With all my strength I hurled the empty revolver at the yellow devil. It struck him squarely between the eyes. The knife dropped and he clutched at his face, at the same time struggling to his feet to meet the new attack.
Freed from the struggle, Dr. Gresham’s figure relaxed as in a swoon.
Instantly I was after the Chinaman—without a thought of his bull-like strength. I was seeing red. The furious joy of the primeval man hunter—the lust for blood—turned my head. My one idea was to kill.
Leaping over the prostrate scientist, I flung myself at the last of the sorcerers. He had retreated three or four feet, and now stood at bay upon the iron bridge that ran along the top of the water mains, overhanging the precipice. As I dashed at him he stepped quickly aside. I missed him—and my heart leaped into my throat as I stumbled across the perilous eyrie and brought up against the outer rail, which seemed to sway.
I staggered, seized the rod, and saved myself. Far, far below, jagged rocks and the roof of the Seuen-H’sin’s powerhouse greeted my gaze.
And at the same time—although I was not conscious of paying attention to it—I became sensible of the fact that the monstrous cloud above the horizon was soaring swiftly, beating its black wings close to the sun—and that a weird twilight, a ghostly gloom, was settling over everything. From the distance, too, still came that appalling uproar.

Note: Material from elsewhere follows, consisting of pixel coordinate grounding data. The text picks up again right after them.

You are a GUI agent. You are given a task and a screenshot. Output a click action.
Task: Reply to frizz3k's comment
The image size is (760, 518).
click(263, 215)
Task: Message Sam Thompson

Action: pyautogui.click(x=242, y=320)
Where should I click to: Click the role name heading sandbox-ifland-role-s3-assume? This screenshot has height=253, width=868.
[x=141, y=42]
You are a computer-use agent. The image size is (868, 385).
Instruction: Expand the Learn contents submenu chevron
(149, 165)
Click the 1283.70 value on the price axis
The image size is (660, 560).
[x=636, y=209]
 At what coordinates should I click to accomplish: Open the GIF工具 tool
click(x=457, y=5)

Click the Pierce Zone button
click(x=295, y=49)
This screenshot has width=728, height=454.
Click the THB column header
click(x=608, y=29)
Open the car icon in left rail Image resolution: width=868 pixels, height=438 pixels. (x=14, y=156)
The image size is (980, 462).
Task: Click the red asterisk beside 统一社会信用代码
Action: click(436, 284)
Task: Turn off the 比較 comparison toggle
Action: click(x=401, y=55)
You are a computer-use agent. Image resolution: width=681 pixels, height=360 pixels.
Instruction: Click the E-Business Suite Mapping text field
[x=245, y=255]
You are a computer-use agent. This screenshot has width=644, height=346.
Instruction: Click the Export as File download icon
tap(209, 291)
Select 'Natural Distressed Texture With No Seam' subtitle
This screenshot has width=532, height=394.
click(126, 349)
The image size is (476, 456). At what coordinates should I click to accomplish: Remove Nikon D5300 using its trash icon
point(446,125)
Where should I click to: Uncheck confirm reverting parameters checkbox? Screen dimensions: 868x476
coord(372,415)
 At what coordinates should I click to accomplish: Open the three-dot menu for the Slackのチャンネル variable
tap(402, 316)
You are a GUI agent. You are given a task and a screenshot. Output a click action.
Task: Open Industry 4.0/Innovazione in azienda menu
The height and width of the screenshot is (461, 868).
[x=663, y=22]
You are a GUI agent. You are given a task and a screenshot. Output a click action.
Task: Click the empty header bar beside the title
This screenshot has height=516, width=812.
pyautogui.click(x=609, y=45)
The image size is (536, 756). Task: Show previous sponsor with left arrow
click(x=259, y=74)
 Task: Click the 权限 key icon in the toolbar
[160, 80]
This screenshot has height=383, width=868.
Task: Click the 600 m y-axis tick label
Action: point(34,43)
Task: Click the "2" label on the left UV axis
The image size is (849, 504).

As I recovered my balance the Chinaman bounded at me. But his foot caught in the grating and he stumbled to his knees. Instantly I threw myself upon him. My knee bored into the small of his back; my fingers sank into his throat. I had him! If I could keep my hold a little while the life would be strangled from his body.
In spite of his disadvantage, the fellow staggered to his feet. And there above the void—upon that narrow steel framework, protected only by its leg-high rail—we began a life-and-death struggle.
I hung on, like a mountain lion upon the back of its prey, while the Chinaman lurched and twisted this way and that.
Once he staggered against the railing, lost his footing, swung around—and I hung out over empty space, a drop of fully 300 feet. I thought the end had come—that we would topple off into the void. But his mighty strength pulled us back upon the grating—the whole slight structure seeming to sway and creak as he did so.